In Israel, 4GB/month + unlimited calls costs 10.27$ (39 ILS, at 012mobile.co.il).
hemi
T-mobile was the first to respond most likely because they are the smallest. Typically, smaller competitors react to market changes faster than the more entrenched. But the change to post-paid has been coming for years, as all providers were losing lots of customers to MVNOs. It has been obvious ( looking at the market in the rest of the world ) that this is where the industry was going.
When this deal fell through, AT&T had to give TMobile a nice parting gift.. of 3 Billion dollars and some roaming agreements. This is when TMobile started to become a force. Between having cash for towers and customer acquisition, and better effecgive networking, AT&T was the one that helped TMobile move forward.

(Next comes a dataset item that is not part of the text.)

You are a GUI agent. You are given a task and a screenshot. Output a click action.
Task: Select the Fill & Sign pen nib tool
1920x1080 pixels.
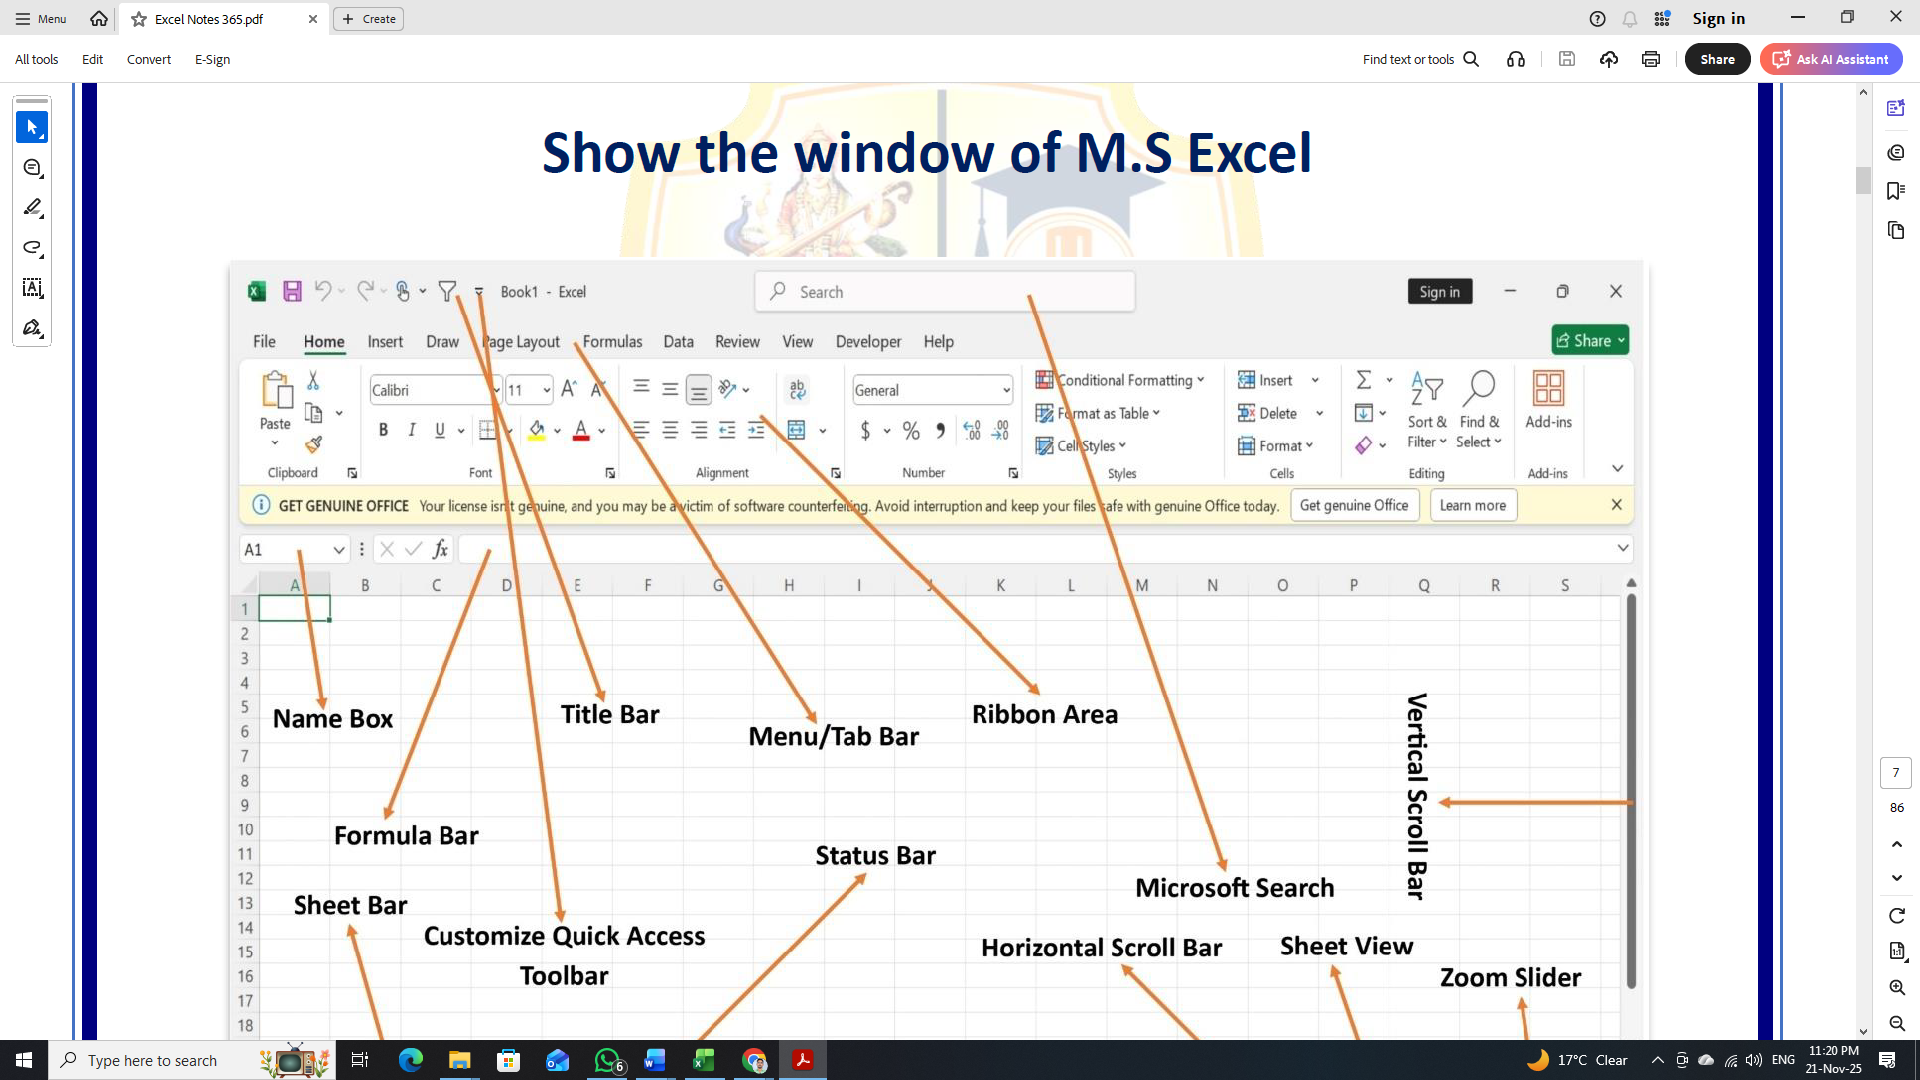(32, 327)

$20 per month for phone + $60 for 6GB I tether my phone a lot and on a month where I'm watching a show during my commute to work I'll usually use about 5GB. If I'm holiday I'll use up even more watching films in the evening.
So in the USA I'd have to pay $80 a month (before even considering the extra fee for tethering) which is £51! With-out a phone too!
I pay £15 a month for 100 Mins (which I never use), 5000 texts (which I never use) and unlimited data.
My home internet doesn't even cost £50, it's £26 for 60 Mbit/s fibre with no data caps. (I think there's some throttling if I download so many GB in a short period of time). How do they manage to charge so much more for less service? Is it just the lack of competition in many areas?